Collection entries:
+===+

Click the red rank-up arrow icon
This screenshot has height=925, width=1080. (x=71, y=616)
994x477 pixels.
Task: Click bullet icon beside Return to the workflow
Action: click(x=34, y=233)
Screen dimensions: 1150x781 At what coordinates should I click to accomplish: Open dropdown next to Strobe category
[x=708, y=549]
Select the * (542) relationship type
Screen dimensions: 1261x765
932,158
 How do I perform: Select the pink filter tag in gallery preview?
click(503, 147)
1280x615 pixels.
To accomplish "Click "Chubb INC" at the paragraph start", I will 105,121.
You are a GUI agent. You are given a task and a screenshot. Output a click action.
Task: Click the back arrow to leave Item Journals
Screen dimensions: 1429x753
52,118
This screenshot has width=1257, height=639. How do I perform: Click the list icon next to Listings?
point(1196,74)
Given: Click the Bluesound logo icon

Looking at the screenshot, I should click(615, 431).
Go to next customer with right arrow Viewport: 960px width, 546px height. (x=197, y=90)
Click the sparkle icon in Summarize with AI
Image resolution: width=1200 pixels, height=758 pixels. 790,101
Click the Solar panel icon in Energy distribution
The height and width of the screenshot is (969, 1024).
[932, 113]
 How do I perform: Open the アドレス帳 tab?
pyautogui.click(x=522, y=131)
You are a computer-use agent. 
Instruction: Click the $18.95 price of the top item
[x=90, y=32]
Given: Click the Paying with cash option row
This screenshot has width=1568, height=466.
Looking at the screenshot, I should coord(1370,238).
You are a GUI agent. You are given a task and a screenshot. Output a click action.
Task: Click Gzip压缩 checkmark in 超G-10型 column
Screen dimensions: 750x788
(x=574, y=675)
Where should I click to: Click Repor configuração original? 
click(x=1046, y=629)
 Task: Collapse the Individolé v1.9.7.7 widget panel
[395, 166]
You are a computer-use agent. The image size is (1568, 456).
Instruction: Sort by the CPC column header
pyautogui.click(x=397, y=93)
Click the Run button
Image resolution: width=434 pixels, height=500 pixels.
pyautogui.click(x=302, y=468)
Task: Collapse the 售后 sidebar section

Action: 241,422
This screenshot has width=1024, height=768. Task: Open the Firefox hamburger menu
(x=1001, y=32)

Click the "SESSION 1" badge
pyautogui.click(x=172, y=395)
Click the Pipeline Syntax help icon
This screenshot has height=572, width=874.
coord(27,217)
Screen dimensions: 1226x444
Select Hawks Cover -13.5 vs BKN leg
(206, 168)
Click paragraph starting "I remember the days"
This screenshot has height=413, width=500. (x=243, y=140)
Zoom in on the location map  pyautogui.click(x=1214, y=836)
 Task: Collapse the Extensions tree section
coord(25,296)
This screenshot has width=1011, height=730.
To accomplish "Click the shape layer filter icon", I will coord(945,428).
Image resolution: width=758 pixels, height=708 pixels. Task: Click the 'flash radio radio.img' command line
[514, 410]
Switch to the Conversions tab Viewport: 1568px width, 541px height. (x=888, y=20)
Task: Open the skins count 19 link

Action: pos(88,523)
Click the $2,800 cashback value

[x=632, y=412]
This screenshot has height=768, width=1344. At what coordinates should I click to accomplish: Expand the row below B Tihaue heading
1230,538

+===+

TASK:
Above are the records; print exactly the lines from the line with "This screenshot has width=1257, height=639." to the line with "Click the Solar", including both, and nothing else.

SOLUTION:
This screenshot has width=1257, height=639. How do I perform: Click the list icon next to Listings?
point(1196,74)
Given: Click the Bluesound logo icon

Looking at the screenshot, I should click(615, 431).
Go to next customer with right arrow Viewport: 960px width, 546px height. (x=197, y=90)
Click the sparkle icon in Summarize with AI
Image resolution: width=1200 pixels, height=758 pixels. 790,101
Click the Solar panel icon in Energy distribution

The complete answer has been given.